- STUDY MATERIAL

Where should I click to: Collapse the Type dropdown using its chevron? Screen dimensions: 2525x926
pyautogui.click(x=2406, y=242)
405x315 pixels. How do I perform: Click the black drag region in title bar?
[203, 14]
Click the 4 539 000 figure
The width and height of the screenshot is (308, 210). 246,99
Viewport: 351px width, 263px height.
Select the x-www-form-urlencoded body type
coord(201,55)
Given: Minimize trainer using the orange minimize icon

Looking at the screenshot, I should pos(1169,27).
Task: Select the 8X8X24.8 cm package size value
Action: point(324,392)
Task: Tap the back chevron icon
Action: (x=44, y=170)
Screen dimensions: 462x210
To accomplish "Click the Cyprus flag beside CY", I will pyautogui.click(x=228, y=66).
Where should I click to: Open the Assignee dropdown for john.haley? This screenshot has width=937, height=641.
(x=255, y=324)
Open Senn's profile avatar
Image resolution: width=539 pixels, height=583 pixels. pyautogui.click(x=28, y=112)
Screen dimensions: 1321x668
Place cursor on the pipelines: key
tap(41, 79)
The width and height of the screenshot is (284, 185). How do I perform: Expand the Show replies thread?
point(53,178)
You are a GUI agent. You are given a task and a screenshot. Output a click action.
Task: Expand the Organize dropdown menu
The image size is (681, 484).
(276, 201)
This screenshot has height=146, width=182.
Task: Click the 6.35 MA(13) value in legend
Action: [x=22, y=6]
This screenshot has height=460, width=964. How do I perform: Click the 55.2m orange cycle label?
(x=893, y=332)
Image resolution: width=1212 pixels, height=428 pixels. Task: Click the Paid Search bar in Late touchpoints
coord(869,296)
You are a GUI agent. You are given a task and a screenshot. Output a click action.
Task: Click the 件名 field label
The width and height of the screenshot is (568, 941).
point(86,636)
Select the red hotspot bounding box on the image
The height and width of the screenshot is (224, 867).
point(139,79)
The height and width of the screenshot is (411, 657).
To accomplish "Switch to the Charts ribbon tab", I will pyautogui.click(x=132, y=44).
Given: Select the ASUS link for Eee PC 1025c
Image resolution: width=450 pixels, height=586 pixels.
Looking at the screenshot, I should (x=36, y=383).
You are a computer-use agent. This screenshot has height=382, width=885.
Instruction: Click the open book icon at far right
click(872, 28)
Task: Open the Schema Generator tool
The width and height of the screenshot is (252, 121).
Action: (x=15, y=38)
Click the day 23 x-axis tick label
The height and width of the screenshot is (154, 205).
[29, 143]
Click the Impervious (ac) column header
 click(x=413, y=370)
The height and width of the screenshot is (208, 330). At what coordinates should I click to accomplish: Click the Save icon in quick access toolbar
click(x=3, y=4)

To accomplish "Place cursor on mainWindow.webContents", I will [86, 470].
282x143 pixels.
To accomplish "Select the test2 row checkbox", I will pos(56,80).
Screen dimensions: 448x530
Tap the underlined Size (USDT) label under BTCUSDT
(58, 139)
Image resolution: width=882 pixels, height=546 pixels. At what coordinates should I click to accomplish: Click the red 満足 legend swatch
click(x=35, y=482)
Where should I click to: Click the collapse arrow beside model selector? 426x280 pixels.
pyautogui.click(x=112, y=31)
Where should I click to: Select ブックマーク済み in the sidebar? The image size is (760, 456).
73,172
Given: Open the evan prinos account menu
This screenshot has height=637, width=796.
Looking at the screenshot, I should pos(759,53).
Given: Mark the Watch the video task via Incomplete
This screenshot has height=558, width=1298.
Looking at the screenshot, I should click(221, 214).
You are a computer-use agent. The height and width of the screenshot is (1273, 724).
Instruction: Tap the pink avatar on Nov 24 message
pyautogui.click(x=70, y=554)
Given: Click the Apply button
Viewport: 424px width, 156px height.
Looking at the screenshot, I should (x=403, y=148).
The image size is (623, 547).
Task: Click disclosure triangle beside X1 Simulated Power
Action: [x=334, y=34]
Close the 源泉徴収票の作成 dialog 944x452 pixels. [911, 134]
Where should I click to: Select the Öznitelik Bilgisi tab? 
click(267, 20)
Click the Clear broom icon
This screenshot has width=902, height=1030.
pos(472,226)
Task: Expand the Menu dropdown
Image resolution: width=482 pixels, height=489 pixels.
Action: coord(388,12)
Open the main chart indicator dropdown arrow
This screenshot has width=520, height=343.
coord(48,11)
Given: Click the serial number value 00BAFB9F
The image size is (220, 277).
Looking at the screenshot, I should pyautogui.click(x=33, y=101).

- TASK DETAILS
Print out every record again, exactly and in full.

- THE ANSWER
Where should I click to: Collapse the Type dropdown using its chevron? Screen dimensions: 2525x926
pyautogui.click(x=2406, y=242)
405x315 pixels. How do I perform: Click the black drag region in title bar?
[203, 14]
Click the 4 539 000 figure
The width and height of the screenshot is (308, 210). 246,99
Viewport: 351px width, 263px height.
Select the x-www-form-urlencoded body type
coord(201,55)
Given: Minimize trainer using the orange minimize icon

Looking at the screenshot, I should pos(1169,27).
Task: Select the 8X8X24.8 cm package size value
Action: point(324,392)
Task: Tap the back chevron icon
Action: (x=44, y=170)
Screen dimensions: 462x210
To accomplish "Click the Cyprus flag beside CY", I will pyautogui.click(x=228, y=66).
Where should I click to: Open the Assignee dropdown for john.haley? This screenshot has width=937, height=641.
(x=255, y=324)
Open Senn's profile avatar
Image resolution: width=539 pixels, height=583 pixels. pyautogui.click(x=28, y=112)
Screen dimensions: 1321x668
Place cursor on the pipelines: key
tap(41, 79)
The width and height of the screenshot is (284, 185). How do I perform: Expand the Show replies thread?
point(53,178)
You are a GUI agent. You are given a task and a screenshot. Output a click action.
Task: Expand the Organize dropdown menu
The image size is (681, 484).
(276, 201)
This screenshot has height=146, width=182.
Task: Click the 6.35 MA(13) value in legend
Action: [x=22, y=6]
This screenshot has height=460, width=964. How do I perform: Click the 55.2m orange cycle label?
(x=893, y=332)
Image resolution: width=1212 pixels, height=428 pixels. Task: Click the Paid Search bar in Late touchpoints
coord(869,296)
You are a GUI agent. You are given a task and a screenshot. Output a click action.
Task: Click the 件名 field label
The width and height of the screenshot is (568, 941).
point(86,636)
Select the red hotspot bounding box on the image
The height and width of the screenshot is (224, 867).
point(139,79)
The height and width of the screenshot is (411, 657).
To accomplish "Switch to the Charts ribbon tab", I will pyautogui.click(x=132, y=44).
Given: Select the ASUS link for Eee PC 1025c
Image resolution: width=450 pixels, height=586 pixels.
Looking at the screenshot, I should (x=36, y=383).
You are a computer-use agent. This screenshot has height=382, width=885.
Instruction: Click the open book icon at far right
click(872, 28)
Task: Open the Schema Generator tool
The width and height of the screenshot is (252, 121).
Action: (x=15, y=38)
Click the day 23 x-axis tick label
The height and width of the screenshot is (154, 205).
[29, 143]
Click the Impervious (ac) column header
 click(x=413, y=370)
The height and width of the screenshot is (208, 330). At what coordinates should I click to accomplish: Click the Save icon in quick access toolbar
click(x=3, y=4)

To accomplish "Place cursor on mainWindow.webContents", I will [86, 470].
282x143 pixels.
To accomplish "Select the test2 row checkbox", I will pos(56,80).
Screen dimensions: 448x530
Tap the underlined Size (USDT) label under BTCUSDT
(58, 139)
Image resolution: width=882 pixels, height=546 pixels. At what coordinates should I click to accomplish: Click the red 満足 legend swatch
click(x=35, y=482)
Where should I click to: Click the collapse arrow beside model selector? 426x280 pixels.
pyautogui.click(x=112, y=31)
Where should I click to: Select ブックマーク済み in the sidebar? The image size is (760, 456).
73,172
Given: Open the evan prinos account menu
This screenshot has height=637, width=796.
Looking at the screenshot, I should pos(759,53).
Given: Mark the Watch the video task via Incomplete
This screenshot has height=558, width=1298.
Looking at the screenshot, I should click(221, 214).
You are a computer-use agent. The height and width of the screenshot is (1273, 724).
Instruction: Tap the pink avatar on Nov 24 message
pyautogui.click(x=70, y=554)
Given: Click the Apply button
Viewport: 424px width, 156px height.
Looking at the screenshot, I should (x=403, y=148).
The image size is (623, 547).
Task: Click disclosure triangle beside X1 Simulated Power
Action: [x=334, y=34]
Close the 源泉徴収票の作成 dialog 944x452 pixels. [911, 134]
Where should I click to: Select the Öznitelik Bilgisi tab? 
click(267, 20)
Click the Clear broom icon
This screenshot has width=902, height=1030.
pos(472,226)
Task: Expand the Menu dropdown
Image resolution: width=482 pixels, height=489 pixels.
Action: coord(388,12)
Open the main chart indicator dropdown arrow
This screenshot has width=520, height=343.
coord(48,11)
Given: Click the serial number value 00BAFB9F
The image size is (220, 277).
Looking at the screenshot, I should pyautogui.click(x=33, y=101).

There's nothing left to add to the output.